Co-Parenting Therapy & Parallel Parenting

Co-Parenting counseling focuses on improving the communication between separated or divorced parents. Some of the goals of co-parenting counseling are to develop a healthy communication system between the parents, as well as establish a method to effectively solve conflicts in the future. Co-parenting counselors evaluate how parents communicate, identify positive and negative aspects of parenting, and can teach skills to improve family relationships.

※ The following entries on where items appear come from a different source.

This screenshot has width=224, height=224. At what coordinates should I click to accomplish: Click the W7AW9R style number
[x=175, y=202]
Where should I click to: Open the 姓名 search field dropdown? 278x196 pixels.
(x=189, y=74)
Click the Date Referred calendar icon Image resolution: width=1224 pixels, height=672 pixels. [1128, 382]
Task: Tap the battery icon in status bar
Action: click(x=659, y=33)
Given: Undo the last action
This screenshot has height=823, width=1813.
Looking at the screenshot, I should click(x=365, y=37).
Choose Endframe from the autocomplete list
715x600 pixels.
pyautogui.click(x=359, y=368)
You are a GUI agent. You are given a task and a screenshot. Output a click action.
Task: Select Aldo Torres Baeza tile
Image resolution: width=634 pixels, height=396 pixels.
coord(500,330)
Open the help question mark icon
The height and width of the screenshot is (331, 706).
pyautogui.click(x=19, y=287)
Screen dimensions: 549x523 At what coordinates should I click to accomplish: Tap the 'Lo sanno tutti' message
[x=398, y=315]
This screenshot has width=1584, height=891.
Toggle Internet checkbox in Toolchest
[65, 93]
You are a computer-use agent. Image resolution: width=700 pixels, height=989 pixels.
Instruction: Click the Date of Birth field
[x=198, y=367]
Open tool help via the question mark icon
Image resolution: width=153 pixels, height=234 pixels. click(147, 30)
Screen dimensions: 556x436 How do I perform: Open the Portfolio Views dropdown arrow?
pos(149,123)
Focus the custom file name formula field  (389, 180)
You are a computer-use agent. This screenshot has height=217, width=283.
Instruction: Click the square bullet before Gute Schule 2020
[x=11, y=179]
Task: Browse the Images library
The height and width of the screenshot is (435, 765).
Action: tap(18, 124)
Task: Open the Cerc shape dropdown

There are times Co-Parenting may not be realistic (or possible) due to one or both parents. In those cases we focus more on parallel parenting, which isn’t the same as co-parenting but may be the most viable path based on the situation. This type of arrangement allows you to stop having contact with your ex as much as possible. In especially toxic situations, parallel parenting allows each parent to parent the way they choose when the child is in their custody. In that case parents do not attend things like school concerts, sports events, or parent-teacher conferences together. You will also likely choose neutral spots for pick-ups/drop-offs from visitations. Communication only happens when it’s absolutely necessary. While this may sound rather tumultuous for the child, it does take quarreling between parents out of the equation. This may be more beneficial to the children who struggle with the stress from their parents’ ongoing conflict. Once emotional reactivity is reduced, perhaps with time and with enough distancing, you and your ex might be able to eventually build better communication and cooperation where co-parenting may be an option again.


Reunification Therapy

Though parents may seek out my services on their own, in most cases reunification therapy happens during court proceedings or after a high-conflict divorce. The majority of my clients have often been ordered by a Family Law Court to engage in this type of therapy. A judge or commissioner may order this type of therapy to repair the bond between parent and child following intense disagreements and disputes during the parents’ separation and legal battle. Reunification therapy are visits with a licensed therapist, whose goal is to assist the parent and child in working through any difficulties they might be experiencing in their relationship with one another. Reunification therapy aims to reunite or reestablish a relationship, usually between a parent and child. It emphasizes attachment, promotes healthy communication, and works to heal injuries in the relationship. It can aim to improve relationships within the family or treat alienation. When reunification is court-ordered following divorce, it often includes co-parenting work in addition to parent-child sessions.

As a therapist who has worked for Child Welfare Services as a Master’s Level Social Worker, I have experience with families who are engaged in the Foster Care System or possible reunification litigation. Less commonly, reunification therapy might be recommended when a child has been removed from the home, when a child has been in foster care due to neglect, or if a child perpetrated abuse against another child in the home. In these cases, reunification aims to establish a safe living environment for all family members.



Due to the litigious nature (sometimes required) in many of these cases, I require consultation with both parents/guardians prior to accepting cases for both Co-parenting or Reunification Therapy. After discussing the case briefly, I may require court documents such as court orders or party declarations prior to making decisions on accepting these types of cases.